#### Requirement
Please identify every line in the items below that contains the word "Click" and copy each of those lines.

#### Information supplied

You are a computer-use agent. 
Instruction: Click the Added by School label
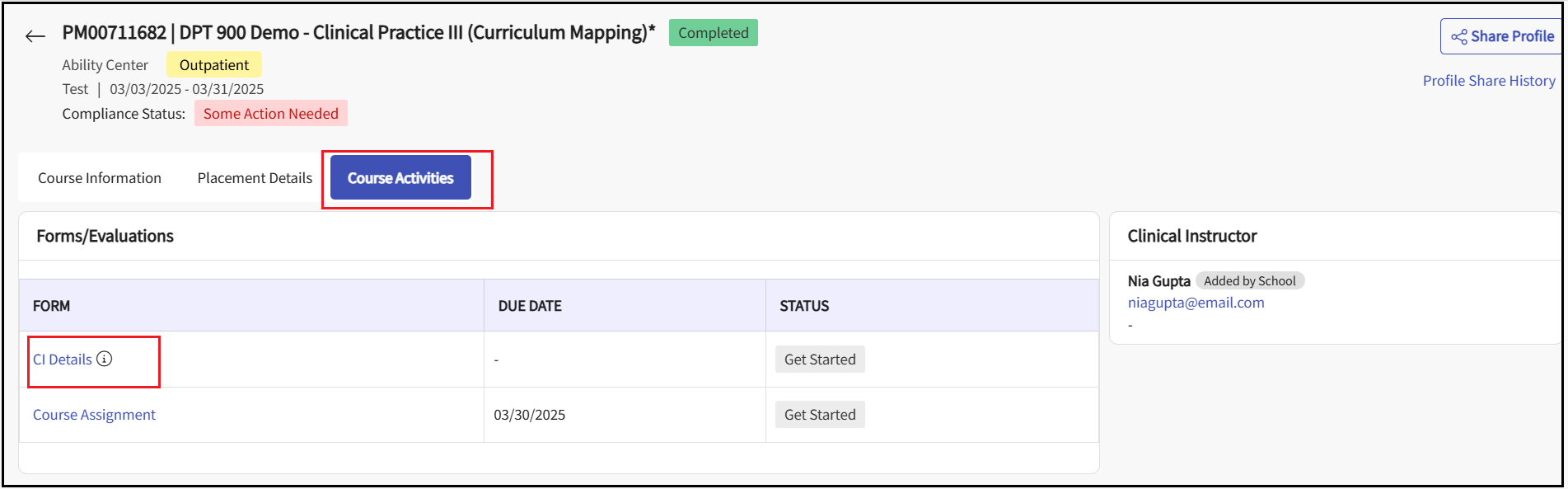[x=1249, y=281]
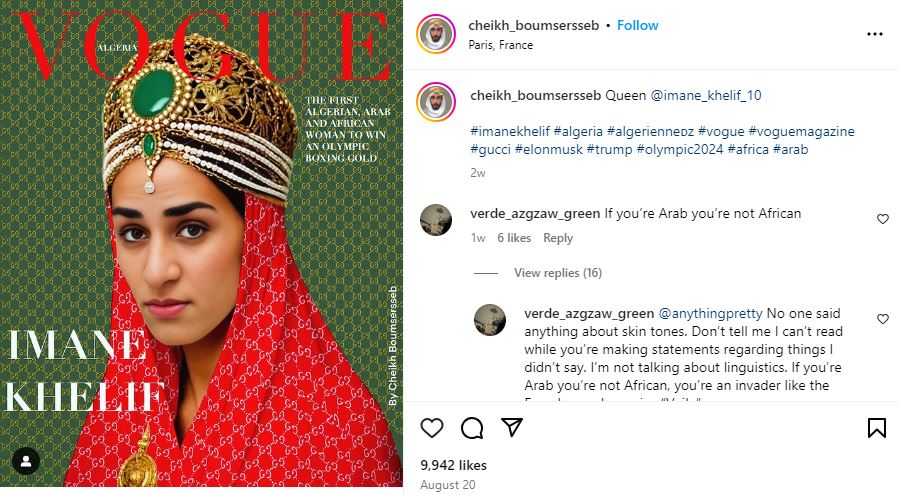
Task: Open Paris, France location link
Action: (501, 45)
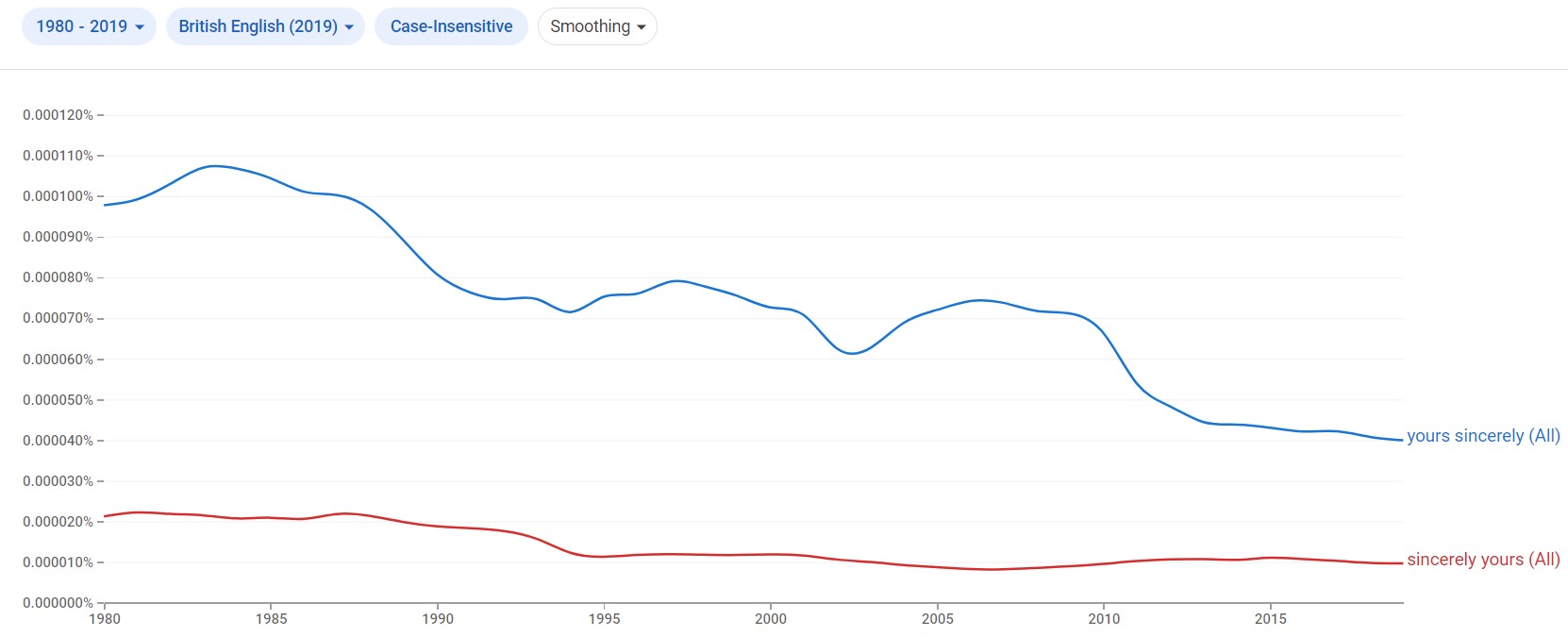Viewport: 1568px width, 637px height.
Task: Click the blue line's dip near 2002
Action: (x=851, y=353)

#### Exercise result
Instruction: Click the Added by School label
Task: Click the blue line's dip near 2002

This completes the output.